Überrumpelt von ihrer Erkundigung fasste er sich an die schmierig, glänzende Stirn.
„Es ist mir wirklich nicht gestattet frei über solche Angelegenheiten zu sprechen ...", setzte er an, wurde aber sofort von Dottie unterbrochen, die in diesem Moment sämtliche Manieren zu vergessen schien.
„Wenn es wahr ist, dann müsst ihr das Volk warnen! Es muss die Gelegenheit bekommen, die Dörfer zu verlassen und sich in Sicherheit zu bringen! Ihr müsst ihm Einlass gewähren!"

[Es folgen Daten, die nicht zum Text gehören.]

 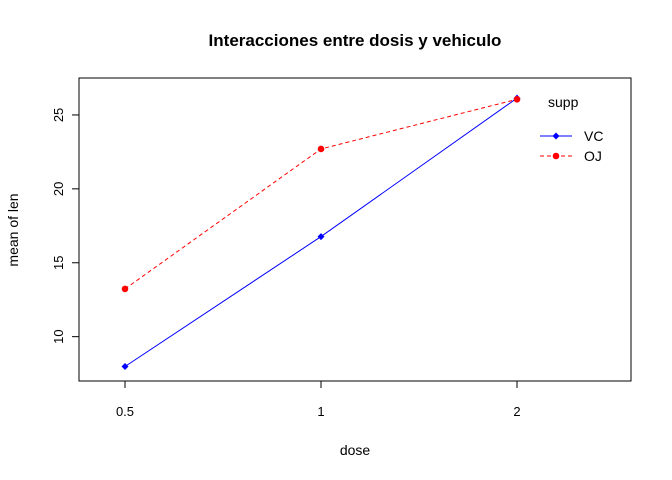 What do you see at coordinates (58, 336) in the screenshot?
I see `y-tick-label: 10` at bounding box center [58, 336].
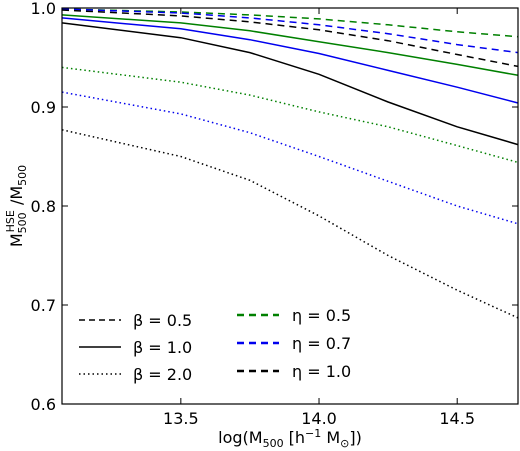  What do you see at coordinates (290, 438) in the screenshot?
I see `x-axis-title: log(M500 [h−1 M⊙])` at bounding box center [290, 438].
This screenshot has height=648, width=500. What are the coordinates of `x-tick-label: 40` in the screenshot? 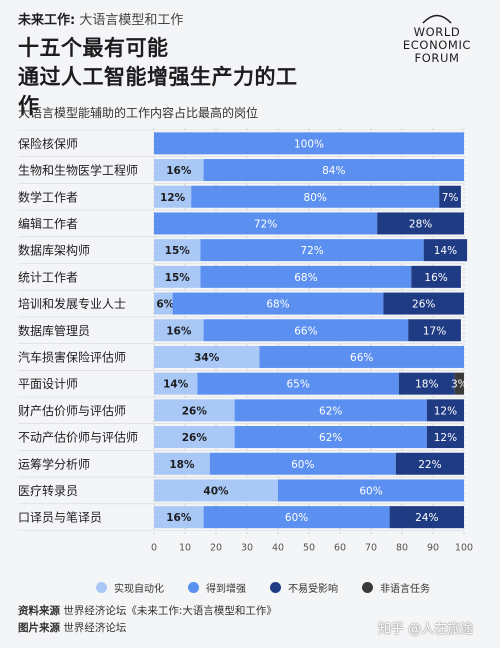 It's located at (278, 548).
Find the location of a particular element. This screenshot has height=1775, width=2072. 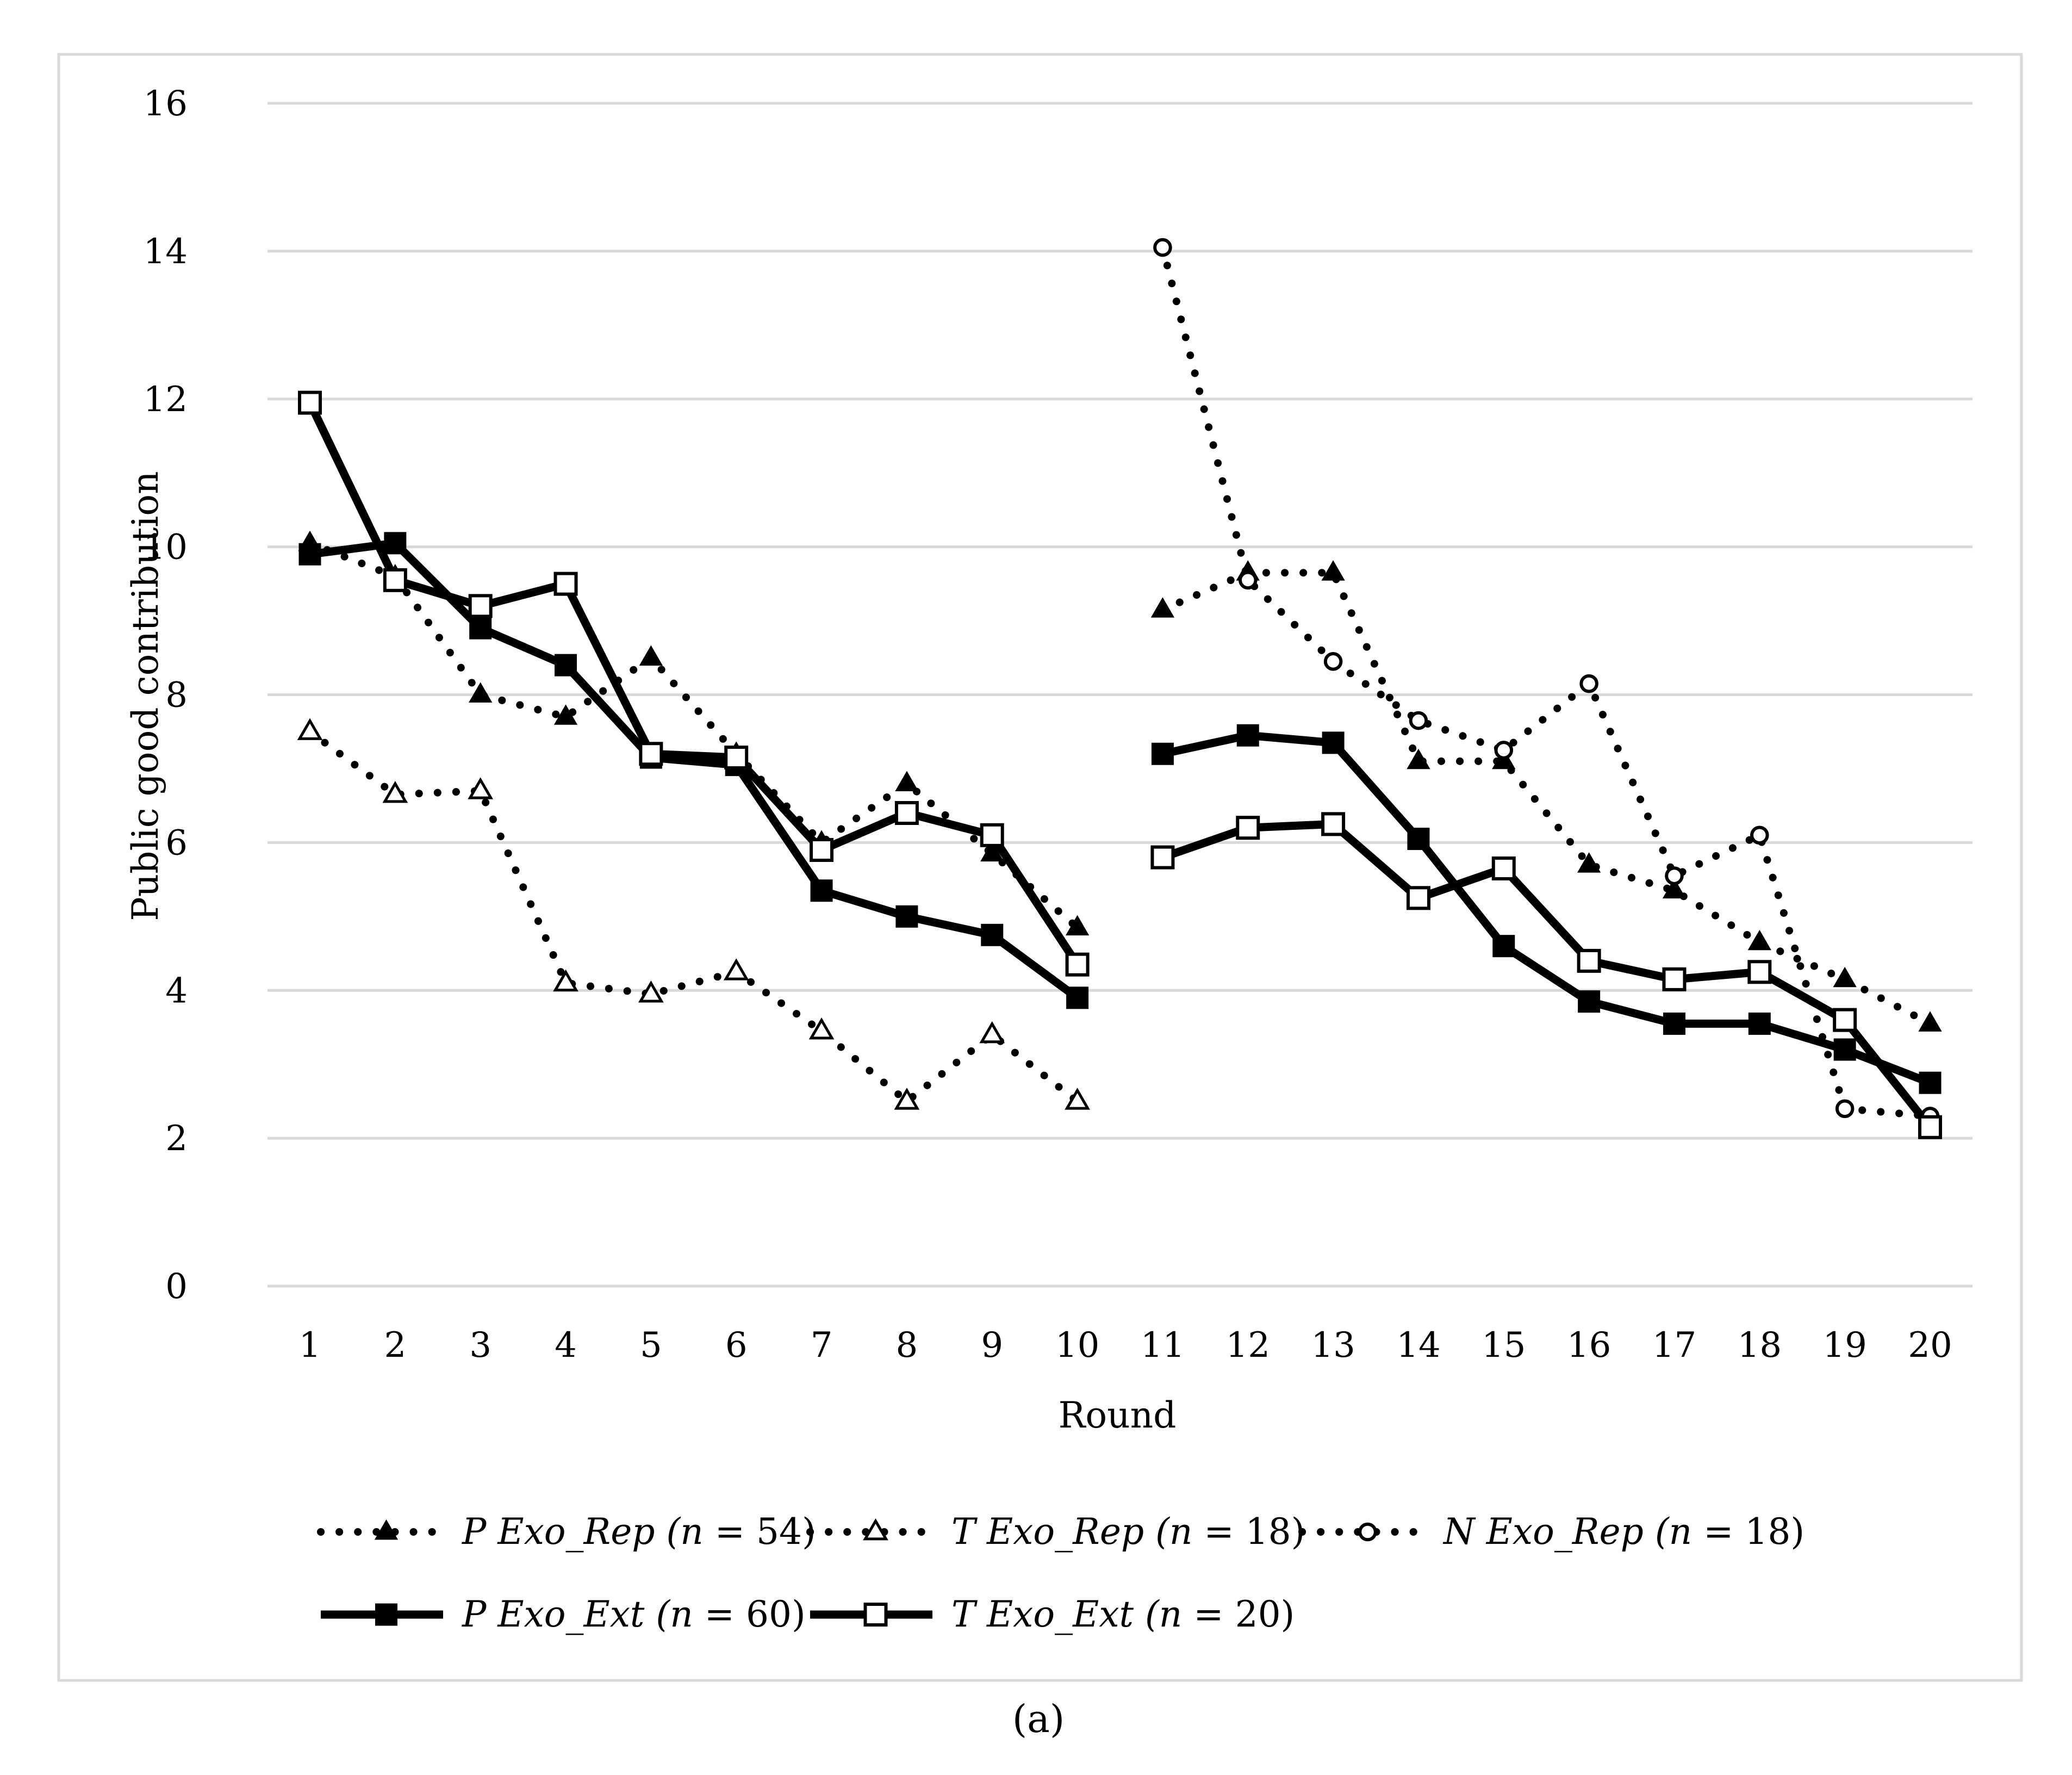

legend-label-t-exo-ext: T Exo_Ext (n = 20) is located at coordinates (1123, 1614).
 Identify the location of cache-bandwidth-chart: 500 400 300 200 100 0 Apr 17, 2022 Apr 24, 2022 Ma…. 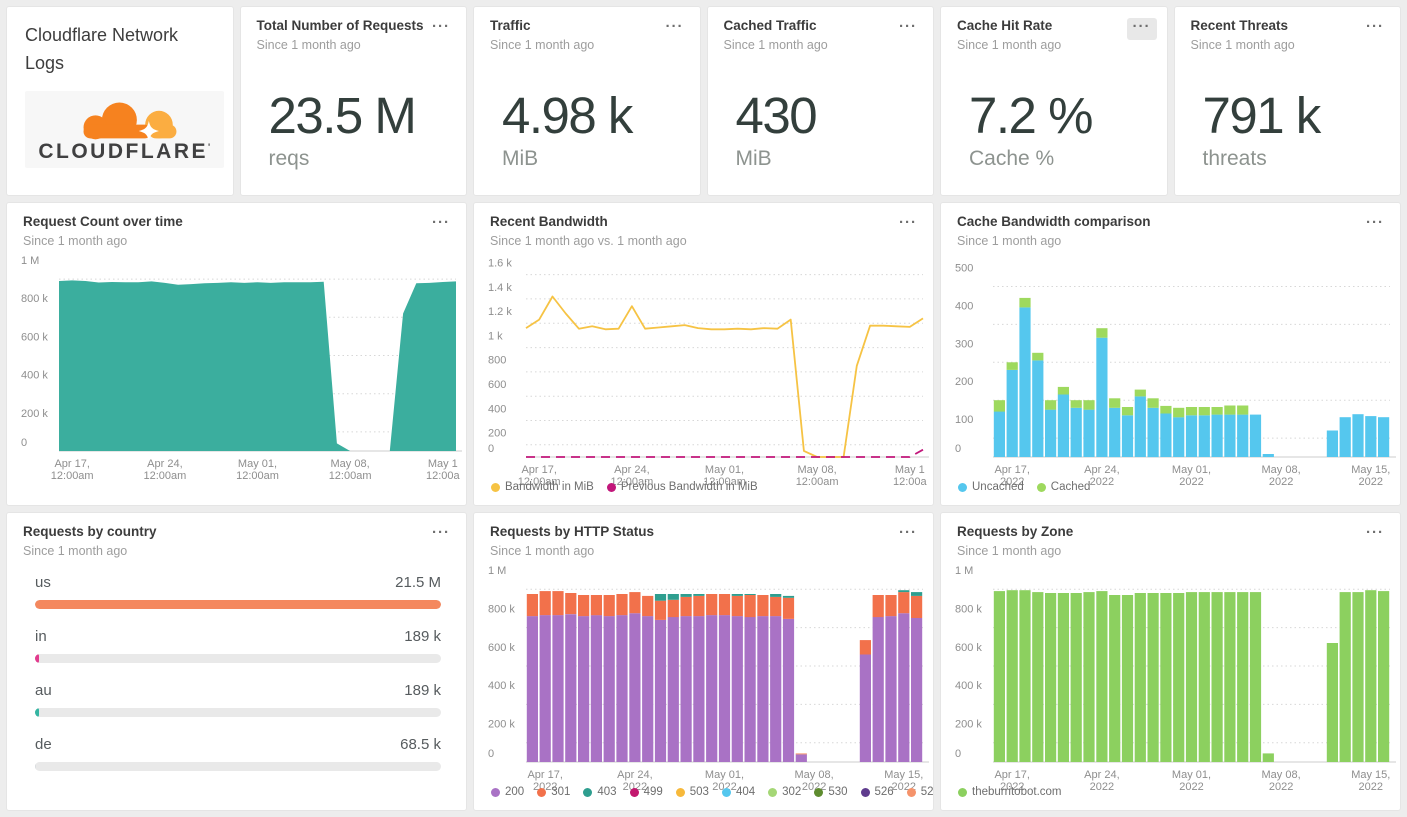
(1170, 369).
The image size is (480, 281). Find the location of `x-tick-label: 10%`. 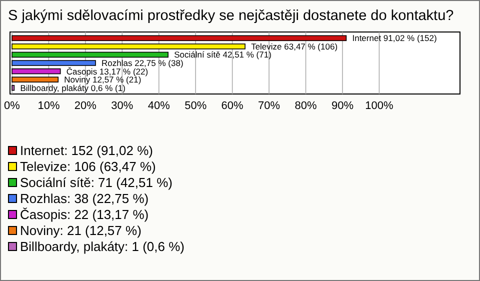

Ihr Herz raste immer schneller, brachte ihren ganzen Körper zum Beben. Sie atmete so hastig, dass sie langsam blass wurde.
Die Welt um sie herum drehte sich immer schneller.

„Miss, bitte setzt Euch auf die Stufen und ..."

Mehr hörte sie nicht mehr.
Mit jedem Wort war ihr die quakende Stimme des Beraters immer weiter entfernt vorgekommen, bis sie schließlich nur noch ein dumpfes Rauschen in ihrem Ohr gewesen war.

Die Sicht verschwamm vor ihren Augen, verzerrte sich zu einem surrealen Bild. Aus dem rundlichen Gesicht des dicklichen Mannes, wurde ein längliches. Der halbe Glatzkopf verschmolz mit seiner Umgebung.

Dottie kippte nach hinten, spürte wie die Arme des Beraters sie gerade noch rechtzeitig auffingen.